• WHAT YOU ARE ASKED TO DO: From the listing below, set down exactly the lines between the one holding "1193x1008 pixels." and the one holding "Task: Click the green", inclusive. No other line is wanted.

• DATASET CONTENT:
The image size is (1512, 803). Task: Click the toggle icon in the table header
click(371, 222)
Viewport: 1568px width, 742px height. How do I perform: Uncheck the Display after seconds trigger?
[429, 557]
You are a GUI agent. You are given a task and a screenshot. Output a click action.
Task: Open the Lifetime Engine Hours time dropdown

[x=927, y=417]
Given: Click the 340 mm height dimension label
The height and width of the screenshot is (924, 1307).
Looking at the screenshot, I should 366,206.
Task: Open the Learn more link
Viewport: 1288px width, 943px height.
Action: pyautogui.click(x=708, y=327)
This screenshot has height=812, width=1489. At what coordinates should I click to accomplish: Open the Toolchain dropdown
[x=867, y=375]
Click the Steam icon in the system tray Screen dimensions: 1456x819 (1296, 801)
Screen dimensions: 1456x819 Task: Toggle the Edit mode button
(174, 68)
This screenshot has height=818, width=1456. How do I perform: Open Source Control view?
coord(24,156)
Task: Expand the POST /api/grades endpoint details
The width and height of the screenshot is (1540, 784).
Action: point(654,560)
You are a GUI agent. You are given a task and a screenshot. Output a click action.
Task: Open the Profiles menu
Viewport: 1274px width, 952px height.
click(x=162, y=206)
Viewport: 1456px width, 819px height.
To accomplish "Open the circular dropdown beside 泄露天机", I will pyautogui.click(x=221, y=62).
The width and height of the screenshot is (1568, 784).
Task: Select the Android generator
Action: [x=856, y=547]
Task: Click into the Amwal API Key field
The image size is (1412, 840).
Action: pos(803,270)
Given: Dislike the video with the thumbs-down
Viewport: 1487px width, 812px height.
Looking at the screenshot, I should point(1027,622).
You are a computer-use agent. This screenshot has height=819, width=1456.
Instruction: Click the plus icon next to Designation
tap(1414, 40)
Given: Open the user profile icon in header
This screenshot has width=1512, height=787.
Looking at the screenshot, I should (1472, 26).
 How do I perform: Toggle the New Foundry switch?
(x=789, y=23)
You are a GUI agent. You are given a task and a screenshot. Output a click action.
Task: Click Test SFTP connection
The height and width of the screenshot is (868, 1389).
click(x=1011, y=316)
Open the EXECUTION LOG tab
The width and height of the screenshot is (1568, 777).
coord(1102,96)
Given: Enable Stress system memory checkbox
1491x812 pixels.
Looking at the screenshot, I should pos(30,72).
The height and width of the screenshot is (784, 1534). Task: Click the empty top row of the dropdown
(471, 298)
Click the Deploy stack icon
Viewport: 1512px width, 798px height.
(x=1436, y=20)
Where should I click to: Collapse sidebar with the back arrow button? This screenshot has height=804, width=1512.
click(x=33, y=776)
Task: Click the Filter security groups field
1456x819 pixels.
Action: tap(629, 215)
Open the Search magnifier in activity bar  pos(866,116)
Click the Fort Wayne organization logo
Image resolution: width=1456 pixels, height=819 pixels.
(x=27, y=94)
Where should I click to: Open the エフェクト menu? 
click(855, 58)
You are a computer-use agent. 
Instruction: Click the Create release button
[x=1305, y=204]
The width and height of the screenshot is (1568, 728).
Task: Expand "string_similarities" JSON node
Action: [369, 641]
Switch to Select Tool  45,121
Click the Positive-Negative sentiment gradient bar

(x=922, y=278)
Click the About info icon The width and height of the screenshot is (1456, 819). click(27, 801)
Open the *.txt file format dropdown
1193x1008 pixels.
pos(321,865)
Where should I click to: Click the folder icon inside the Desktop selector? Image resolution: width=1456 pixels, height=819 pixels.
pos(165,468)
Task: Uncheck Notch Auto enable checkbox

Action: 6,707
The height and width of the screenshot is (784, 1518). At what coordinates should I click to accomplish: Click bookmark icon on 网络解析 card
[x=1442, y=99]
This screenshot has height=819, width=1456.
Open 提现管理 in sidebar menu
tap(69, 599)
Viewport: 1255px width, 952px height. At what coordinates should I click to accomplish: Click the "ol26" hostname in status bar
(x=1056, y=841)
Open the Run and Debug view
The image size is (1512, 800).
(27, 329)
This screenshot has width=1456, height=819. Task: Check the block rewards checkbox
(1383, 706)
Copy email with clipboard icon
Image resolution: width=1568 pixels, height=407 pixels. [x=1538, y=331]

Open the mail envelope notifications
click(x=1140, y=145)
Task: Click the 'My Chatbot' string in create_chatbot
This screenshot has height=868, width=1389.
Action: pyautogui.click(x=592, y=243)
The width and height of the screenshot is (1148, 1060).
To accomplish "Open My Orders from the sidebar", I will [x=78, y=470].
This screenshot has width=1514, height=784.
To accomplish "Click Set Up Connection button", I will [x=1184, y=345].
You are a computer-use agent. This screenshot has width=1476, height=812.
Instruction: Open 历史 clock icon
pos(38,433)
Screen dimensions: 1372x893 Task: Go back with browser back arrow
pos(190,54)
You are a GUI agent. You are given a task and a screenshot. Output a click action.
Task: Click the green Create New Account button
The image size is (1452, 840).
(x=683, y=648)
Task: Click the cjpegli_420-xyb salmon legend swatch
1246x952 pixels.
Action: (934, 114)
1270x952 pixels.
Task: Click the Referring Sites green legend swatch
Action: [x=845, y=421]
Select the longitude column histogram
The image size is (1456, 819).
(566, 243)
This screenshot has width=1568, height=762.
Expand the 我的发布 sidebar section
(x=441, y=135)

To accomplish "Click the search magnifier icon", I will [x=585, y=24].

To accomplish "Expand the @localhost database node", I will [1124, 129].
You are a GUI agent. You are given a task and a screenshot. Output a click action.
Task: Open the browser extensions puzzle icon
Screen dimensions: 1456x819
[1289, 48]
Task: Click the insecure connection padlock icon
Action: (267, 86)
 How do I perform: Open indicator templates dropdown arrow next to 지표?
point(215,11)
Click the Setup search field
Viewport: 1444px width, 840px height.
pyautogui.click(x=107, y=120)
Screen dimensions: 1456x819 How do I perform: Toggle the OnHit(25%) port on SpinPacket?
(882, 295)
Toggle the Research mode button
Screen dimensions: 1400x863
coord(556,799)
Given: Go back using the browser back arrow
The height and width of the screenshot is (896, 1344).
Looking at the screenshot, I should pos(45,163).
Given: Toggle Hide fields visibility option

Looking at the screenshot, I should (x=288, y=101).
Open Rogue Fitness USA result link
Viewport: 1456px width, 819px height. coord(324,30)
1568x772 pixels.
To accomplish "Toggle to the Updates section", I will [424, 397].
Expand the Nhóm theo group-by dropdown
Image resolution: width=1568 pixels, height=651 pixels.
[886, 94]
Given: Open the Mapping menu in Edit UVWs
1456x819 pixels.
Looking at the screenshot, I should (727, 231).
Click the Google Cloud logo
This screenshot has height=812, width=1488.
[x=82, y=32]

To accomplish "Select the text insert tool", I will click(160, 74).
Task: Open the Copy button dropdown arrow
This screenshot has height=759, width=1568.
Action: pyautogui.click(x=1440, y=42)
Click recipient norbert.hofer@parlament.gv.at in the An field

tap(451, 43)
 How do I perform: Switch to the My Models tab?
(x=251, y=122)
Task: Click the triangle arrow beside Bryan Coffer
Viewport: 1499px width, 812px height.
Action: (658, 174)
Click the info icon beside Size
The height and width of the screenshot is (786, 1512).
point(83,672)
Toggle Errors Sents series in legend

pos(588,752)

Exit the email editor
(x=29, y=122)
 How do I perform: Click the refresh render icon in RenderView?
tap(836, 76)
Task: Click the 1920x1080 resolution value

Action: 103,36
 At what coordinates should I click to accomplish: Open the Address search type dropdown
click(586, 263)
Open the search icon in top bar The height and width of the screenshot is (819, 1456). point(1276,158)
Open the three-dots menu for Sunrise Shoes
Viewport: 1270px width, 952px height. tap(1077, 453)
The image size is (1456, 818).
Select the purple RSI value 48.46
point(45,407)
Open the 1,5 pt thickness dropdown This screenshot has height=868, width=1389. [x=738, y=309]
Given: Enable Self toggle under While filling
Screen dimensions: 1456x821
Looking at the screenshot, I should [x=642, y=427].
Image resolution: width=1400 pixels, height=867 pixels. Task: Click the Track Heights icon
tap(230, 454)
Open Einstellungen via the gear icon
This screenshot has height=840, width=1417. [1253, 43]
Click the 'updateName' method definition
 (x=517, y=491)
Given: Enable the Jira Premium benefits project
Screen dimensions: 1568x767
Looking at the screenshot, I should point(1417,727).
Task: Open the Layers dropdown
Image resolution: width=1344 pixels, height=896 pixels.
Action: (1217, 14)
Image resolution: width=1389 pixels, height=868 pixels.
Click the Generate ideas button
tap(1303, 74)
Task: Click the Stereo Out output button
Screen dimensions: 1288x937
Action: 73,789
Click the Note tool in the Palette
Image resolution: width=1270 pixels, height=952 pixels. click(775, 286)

• ANSWER TO THE EXERCISE:
1193x1008 pixels.
pos(321,865)
Where should I click to: Click the folder icon inside the Desktop selector? Image resolution: width=1456 pixels, height=819 pixels.
pos(165,468)
Task: Uncheck Notch Auto enable checkbox

Action: 6,707
The height and width of the screenshot is (784, 1518). At what coordinates should I click to accomplish: Click bookmark icon on 网络解析 card
[x=1442, y=99]
This screenshot has height=819, width=1456.
Open 提现管理 in sidebar menu
tap(69, 599)
Viewport: 1255px width, 952px height. At what coordinates should I click to accomplish: Click the "ol26" hostname in status bar
(x=1056, y=841)
Open the Run and Debug view
The image size is (1512, 800).
(27, 329)
This screenshot has width=1456, height=819. Task: Check the block rewards checkbox
(1383, 706)
Copy email with clipboard icon
Image resolution: width=1568 pixels, height=407 pixels. [x=1538, y=331]

Open the mail envelope notifications
click(x=1140, y=145)
Task: Click the 'My Chatbot' string in create_chatbot
This screenshot has height=868, width=1389.
Action: pyautogui.click(x=592, y=243)
The width and height of the screenshot is (1148, 1060).
To accomplish "Open My Orders from the sidebar", I will [x=78, y=470].
This screenshot has width=1514, height=784.
To accomplish "Click Set Up Connection button", I will [x=1184, y=345].
You are a computer-use agent. This screenshot has width=1476, height=812.
Instruction: Open 历史 clock icon
pos(38,433)
Screen dimensions: 1372x893 Task: Go back with browser back arrow
pos(190,54)
You are a GUI agent. You are given a task and a screenshot. Output a click action.
Task: Click the green Create New Account button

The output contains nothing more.